5.GENERAL RECOMMENDATION FOR RESPONDING TO INSPECTIONAL DEVIATIONS

6.EXAMPLES

6.1Missing Procedures to Establish User Roles and Responsibilities to Access the System and Data (WL-242)

6.2Missing Review of Electronic Audit Trail (WL-229)

6.3Electronic Raw Data not Saved (WL-167)

6.4Access to Computer Systems through Common Password (WL-198)

6.5Missing Back-up Procedure (WL-231)

6.6No Automatic Screen Time-out (WL-185)

6.7Access Information to Computers Shared (WL-026)

6.8Back-up Data not Secured (WL-185)

6.9No Up-to-date Listing of Users of Computer Systems (WL-025)

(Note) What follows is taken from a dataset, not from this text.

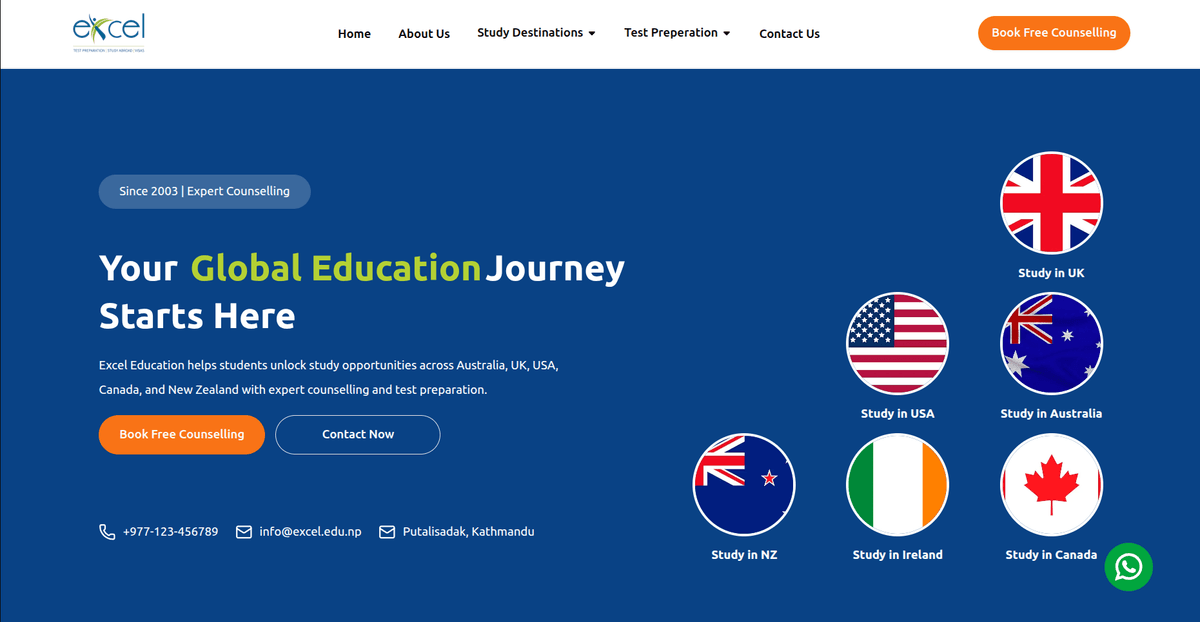This screenshot has height=622, width=1200.
Task: Click the Study in Australia flag icon
Action: 1051,344
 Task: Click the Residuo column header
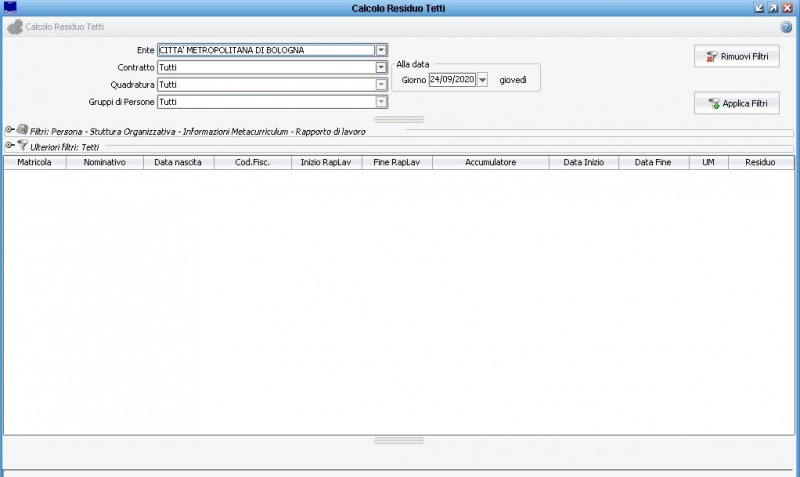click(x=760, y=162)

6.10Limited Access to Computer System not Validated (WL-029)

1.PURPOSE

No or inadequate procedures and missing technical controls of to ensure security and integrity of electronic data are amongst the most frequently found deviations in FDA 483 inspectional observations and warning letters. Further damage can be avoided or minimized through timely and adequate response to 483s and warning letters. These case studies should help to understand the issues and FDA concerns and to respond to the deviations according to FDA expectations.

2.SCOPE

Handling security and data integrity related inspection issues in FDA and equivalent international regulated environments. .

3.REFERENCES

1.1.SOP S-551: “Integrity and Security of Electronic Laboratory Data”.
Available through

1.2.ChecklistE-148-02: “Security and Integrity of Electronic Data”.
Available through

1.3. Website with extracts of GxP related FDA Warning Letters/483s and Establishment Inspection Reports.

4.GLOSSARY

Item / Explanation
WL-xxx / Warning Letter number xxx. The number correlates with the numbers on the web site

5.GENERAL RECOMMENDATION FOR RESPONDING TO INSPECTIONAL DEVIATIONS

Timely and adequate response to inspectional or audit information is equally important to reduce or avoid further damage. Here are some general recommendations. They are equally important for regulatory inspections, for audit from your clients and for internal audits. Adequate responses to internal audits are and excellent exercise to avoid the same or similar problems during regulatory inspections,.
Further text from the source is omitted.